In the records below, change "GUI agent" to "GUI assistant" wherever it appears and reproduce all the records with no other edits.

Records contained in a dataset:
-- START --

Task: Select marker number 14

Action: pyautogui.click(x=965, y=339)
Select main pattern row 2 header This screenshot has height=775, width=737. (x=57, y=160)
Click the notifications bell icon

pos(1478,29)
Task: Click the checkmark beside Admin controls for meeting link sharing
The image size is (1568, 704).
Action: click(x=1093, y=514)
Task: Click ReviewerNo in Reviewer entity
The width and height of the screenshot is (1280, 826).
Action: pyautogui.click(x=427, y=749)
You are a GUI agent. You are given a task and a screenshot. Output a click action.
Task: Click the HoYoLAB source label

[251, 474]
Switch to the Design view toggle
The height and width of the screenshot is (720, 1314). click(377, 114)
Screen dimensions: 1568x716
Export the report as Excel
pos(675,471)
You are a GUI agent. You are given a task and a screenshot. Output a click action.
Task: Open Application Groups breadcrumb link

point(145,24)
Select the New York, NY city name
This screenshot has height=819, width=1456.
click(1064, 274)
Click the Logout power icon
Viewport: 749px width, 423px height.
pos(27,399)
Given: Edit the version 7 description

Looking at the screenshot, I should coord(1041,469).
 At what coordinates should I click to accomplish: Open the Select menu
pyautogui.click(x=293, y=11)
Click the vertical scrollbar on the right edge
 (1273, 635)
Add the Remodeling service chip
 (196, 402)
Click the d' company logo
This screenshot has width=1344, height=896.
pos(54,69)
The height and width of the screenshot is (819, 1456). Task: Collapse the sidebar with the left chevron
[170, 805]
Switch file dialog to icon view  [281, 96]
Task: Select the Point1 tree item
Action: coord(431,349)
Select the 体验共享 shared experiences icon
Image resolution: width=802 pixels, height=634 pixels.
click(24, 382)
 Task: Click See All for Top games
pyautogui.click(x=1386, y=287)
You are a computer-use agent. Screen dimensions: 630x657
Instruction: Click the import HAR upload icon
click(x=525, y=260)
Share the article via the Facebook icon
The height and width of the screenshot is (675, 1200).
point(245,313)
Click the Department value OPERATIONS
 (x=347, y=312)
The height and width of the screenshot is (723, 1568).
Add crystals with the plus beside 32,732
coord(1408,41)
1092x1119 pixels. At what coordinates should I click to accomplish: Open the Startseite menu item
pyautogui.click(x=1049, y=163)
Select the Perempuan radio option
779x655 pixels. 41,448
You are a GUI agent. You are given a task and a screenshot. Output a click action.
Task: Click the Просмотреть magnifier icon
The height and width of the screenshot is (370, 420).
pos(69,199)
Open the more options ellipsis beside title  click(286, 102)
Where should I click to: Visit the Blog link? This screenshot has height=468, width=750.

-- END --

### Exercise result
Task: Select marker number 14

Action: pyautogui.click(x=965, y=339)
Select main pattern row 2 header This screenshot has height=775, width=737. (x=57, y=160)
Click the notifications bell icon

pos(1478,29)
Task: Click the checkmark beside Admin controls for meeting link sharing
The image size is (1568, 704).
Action: click(x=1093, y=514)
Task: Click ReviewerNo in Reviewer entity
The width and height of the screenshot is (1280, 826).
Action: pyautogui.click(x=427, y=749)
You are a GUI assistant. You are given a task and a screenshot. Output a click action.
Task: Click the HoYoLAB source label

[251, 474]
Switch to the Design view toggle
The height and width of the screenshot is (720, 1314). click(377, 114)
Screen dimensions: 1568x716
Export the report as Excel
pos(675,471)
You are a GUI assistant. You are given a task and a screenshot. Output a click action.
Task: Open Application Groups breadcrumb link

point(145,24)
Select the New York, NY city name
This screenshot has height=819, width=1456.
click(1064, 274)
Click the Logout power icon
Viewport: 749px width, 423px height.
pos(27,399)
Given: Edit the version 7 description

Looking at the screenshot, I should coord(1041,469).
 At what coordinates should I click to accomplish: Open the Select menu
pyautogui.click(x=293, y=11)
Click the vertical scrollbar on the right edge
 (1273, 635)
Add the Remodeling service chip
 (196, 402)
Click the d' company logo
This screenshot has width=1344, height=896.
pos(54,69)
The height and width of the screenshot is (819, 1456). Task: Collapse the sidebar with the left chevron
[170, 805]
Switch file dialog to icon view  [281, 96]
Task: Select the Point1 tree item
Action: coord(431,349)
Select the 体验共享 shared experiences icon
Image resolution: width=802 pixels, height=634 pixels.
click(24, 382)
 Task: Click See All for Top games
pyautogui.click(x=1386, y=287)
You are a computer-use agent. Screen dimensions: 630x657
Instruction: Click the import HAR upload icon
click(x=525, y=260)
Share the article via the Facebook icon
The height and width of the screenshot is (675, 1200).
point(245,313)
Click the Department value OPERATIONS
 (x=347, y=312)
The height and width of the screenshot is (723, 1568).
Add crystals with the plus beside 32,732
coord(1408,41)
1092x1119 pixels. At what coordinates should I click to accomplish: Open the Startseite menu item
pyautogui.click(x=1049, y=163)
Select the Perempuan radio option
779x655 pixels. 41,448
You are a GUI assistant. You are given a task and a screenshot. Output a click action.
Task: Click the Просмотреть magnifier icon
The height and width of the screenshot is (370, 420).
pos(69,199)
Open the more options ellipsis beside title  click(286, 102)
Where should I click to: Visit the Blog link? This screenshot has height=468, width=750.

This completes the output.